WHAT IS EXPECTED ▸ Can you reproduce every one of the records below verbatim, line for line?

SOURCE RECORDS ▸
# # # #

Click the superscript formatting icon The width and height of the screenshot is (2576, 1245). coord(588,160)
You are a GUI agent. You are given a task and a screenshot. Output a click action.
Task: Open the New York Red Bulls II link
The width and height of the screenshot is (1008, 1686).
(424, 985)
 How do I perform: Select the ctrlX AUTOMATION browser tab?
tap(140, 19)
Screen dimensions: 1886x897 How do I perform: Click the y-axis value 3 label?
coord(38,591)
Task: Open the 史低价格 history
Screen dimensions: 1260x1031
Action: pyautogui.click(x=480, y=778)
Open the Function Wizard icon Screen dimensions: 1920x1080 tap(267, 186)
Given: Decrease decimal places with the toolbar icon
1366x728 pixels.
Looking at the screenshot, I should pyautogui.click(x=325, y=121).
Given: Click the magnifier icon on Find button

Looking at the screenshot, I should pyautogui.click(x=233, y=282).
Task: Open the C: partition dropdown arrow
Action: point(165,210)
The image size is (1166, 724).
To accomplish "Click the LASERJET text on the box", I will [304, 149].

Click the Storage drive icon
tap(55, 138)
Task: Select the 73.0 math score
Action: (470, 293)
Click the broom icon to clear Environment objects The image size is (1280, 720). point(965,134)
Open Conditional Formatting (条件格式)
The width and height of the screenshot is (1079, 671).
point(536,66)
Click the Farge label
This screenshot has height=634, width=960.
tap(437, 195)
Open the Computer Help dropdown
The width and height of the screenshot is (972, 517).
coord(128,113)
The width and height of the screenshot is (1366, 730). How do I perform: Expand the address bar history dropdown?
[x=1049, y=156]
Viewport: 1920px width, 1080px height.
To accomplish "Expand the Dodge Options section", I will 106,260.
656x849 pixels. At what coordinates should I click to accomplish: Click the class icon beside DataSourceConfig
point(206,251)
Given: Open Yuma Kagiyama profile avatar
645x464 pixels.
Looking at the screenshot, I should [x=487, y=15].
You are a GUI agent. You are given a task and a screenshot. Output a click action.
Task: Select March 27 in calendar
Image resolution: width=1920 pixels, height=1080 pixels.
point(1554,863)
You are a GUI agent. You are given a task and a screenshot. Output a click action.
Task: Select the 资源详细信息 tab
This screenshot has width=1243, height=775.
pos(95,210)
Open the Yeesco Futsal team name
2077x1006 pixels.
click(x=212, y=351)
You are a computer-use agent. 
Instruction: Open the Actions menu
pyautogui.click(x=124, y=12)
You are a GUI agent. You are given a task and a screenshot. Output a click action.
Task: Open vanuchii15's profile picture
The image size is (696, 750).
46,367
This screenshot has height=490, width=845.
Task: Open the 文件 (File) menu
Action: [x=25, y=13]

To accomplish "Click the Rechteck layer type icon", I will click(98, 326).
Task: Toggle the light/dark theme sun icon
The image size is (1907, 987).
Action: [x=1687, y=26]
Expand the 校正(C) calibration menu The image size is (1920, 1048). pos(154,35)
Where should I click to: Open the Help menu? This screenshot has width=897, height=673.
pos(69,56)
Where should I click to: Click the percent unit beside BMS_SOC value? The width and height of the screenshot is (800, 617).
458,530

# # # #

WRITTEN REPLY ▸
Click the superscript formatting icon The width and height of the screenshot is (2576, 1245). coord(588,160)
You are a GUI agent. You are given a task and a screenshot. Output a click action.
Task: Open the New York Red Bulls II link
The width and height of the screenshot is (1008, 1686).
(424, 985)
 How do I perform: Select the ctrlX AUTOMATION browser tab?
tap(140, 19)
Screen dimensions: 1886x897 How do I perform: Click the y-axis value 3 label?
coord(38,591)
Task: Open the 史低价格 history
Screen dimensions: 1260x1031
Action: pyautogui.click(x=480, y=778)
Open the Function Wizard icon Screen dimensions: 1920x1080 tap(267, 186)
Given: Decrease decimal places with the toolbar icon
1366x728 pixels.
Looking at the screenshot, I should pyautogui.click(x=325, y=121).
Given: Click the magnifier icon on Find button

Looking at the screenshot, I should pyautogui.click(x=233, y=282).
Task: Open the C: partition dropdown arrow
Action: point(165,210)
The image size is (1166, 724).
To accomplish "Click the LASERJET text on the box", I will [304, 149].

Click the Storage drive icon
tap(55, 138)
Task: Select the 73.0 math score
Action: (470, 293)
Click the broom icon to clear Environment objects The image size is (1280, 720). point(965,134)
Open Conditional Formatting (条件格式)
The width and height of the screenshot is (1079, 671).
point(536,66)
Click the Farge label
This screenshot has height=634, width=960.
tap(437, 195)
Open the Computer Help dropdown
The width and height of the screenshot is (972, 517).
coord(128,113)
The width and height of the screenshot is (1366, 730). How do I perform: Expand the address bar history dropdown?
[x=1049, y=156]
Viewport: 1920px width, 1080px height.
To accomplish "Expand the Dodge Options section", I will 106,260.
656x849 pixels. At what coordinates should I click to accomplish: Click the class icon beside DataSourceConfig
point(206,251)
Given: Open Yuma Kagiyama profile avatar
645x464 pixels.
Looking at the screenshot, I should [x=487, y=15].
You are a GUI agent. You are given a task and a screenshot. Output a click action.
Task: Select March 27 in calendar
Image resolution: width=1920 pixels, height=1080 pixels.
point(1554,863)
You are a GUI agent. You are given a task and a screenshot. Output a click action.
Task: Select the 资源详细信息 tab
This screenshot has width=1243, height=775.
pos(95,210)
Open the Yeesco Futsal team name
2077x1006 pixels.
click(x=212, y=351)
You are a computer-use agent. 
Instruction: Open the Actions menu
pyautogui.click(x=124, y=12)
You are a GUI agent. You are given a task and a screenshot. Output a click action.
Task: Open vanuchii15's profile picture
The image size is (696, 750).
46,367
This screenshot has height=490, width=845.
Task: Open the 文件 (File) menu
Action: [x=25, y=13]

To accomplish "Click the Rechteck layer type icon", I will click(98, 326).
Task: Toggle the light/dark theme sun icon
The image size is (1907, 987).
Action: [x=1687, y=26]
Expand the 校正(C) calibration menu The image size is (1920, 1048). pos(154,35)
Where should I click to: Open the Help menu? This screenshot has width=897, height=673.
pos(69,56)
Where should I click to: Click the percent unit beside BMS_SOC value? The width and height of the screenshot is (800, 617).
458,530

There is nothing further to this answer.